History and reputation may not be enough this year for the Mexico City club.
From its origins as an amateur club comprised of players from the many schools of the National Autonomous University of Mexico, the team has distinguished itself for its work with youth, a policy that has been a priority over the last few years.
But that youthful emphasis has manifested itself in an inexperienced roster, aided by the key departures such as Leandro Augusto, Jehu Chiapas, Dante Lopez, Efrain Juarez and Pablo Barrera over the past few seasons.
Youngsters such as Emilio Orrantia and Javier Cortes show great promise to possibly even be better than the players that they replaced, yet are still new to the first division.
Added to this comes the retirement following the Mexican Apertura of Juan Francisco "Paco" Palencia, who won two titles with Pumas and was a leader on and off the field in recent seasons.
For the second straight season, Pumas did not acquire any new players in the offseason, resulting in more reliance on the club's youth system. While it won its group in the Champions League in October, it finished one spot out of the Mexican Apertura playoffs and was in 12th place after five games in the Clausura with only one victory.

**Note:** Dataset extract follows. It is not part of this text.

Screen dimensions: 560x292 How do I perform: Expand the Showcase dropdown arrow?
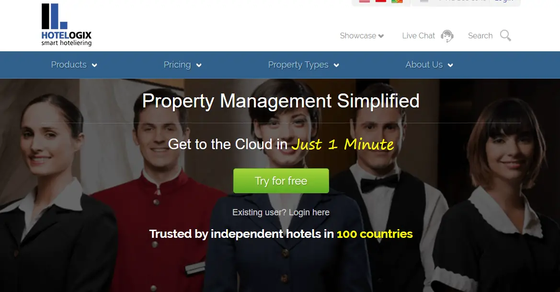(x=381, y=36)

Players such as Orrantia are expected to feature when the club faces Salvadoran rival Isidro Metapan in San Salvador March 8 and at Estadio Olimpico on March 15.
This is the third time in the last four years Pumas has reached the Champions League quarterfinals. Two years ago, Pumas, then coached by Ricardo Ferretti, also faced a Central American opponent, Marathon, losing the first leg away 2-0 before claiming the return leg 6-1 and winning on aggregate.
It eventually was subdued by Cruz Azul in the semifinals 5-1 on aggregate.
With Guillermo Vazquez Jr. as coach, Pumas has lost twice and drawn twice in the Clausura, averaging a goal a game through five weeks.
During the Group Stage of the Champions League, Vazquez often employed a reserve lineup compared to his choices for the Mexican league matches. With the Champions League knockout round approaching, a youthful approach could get even more young.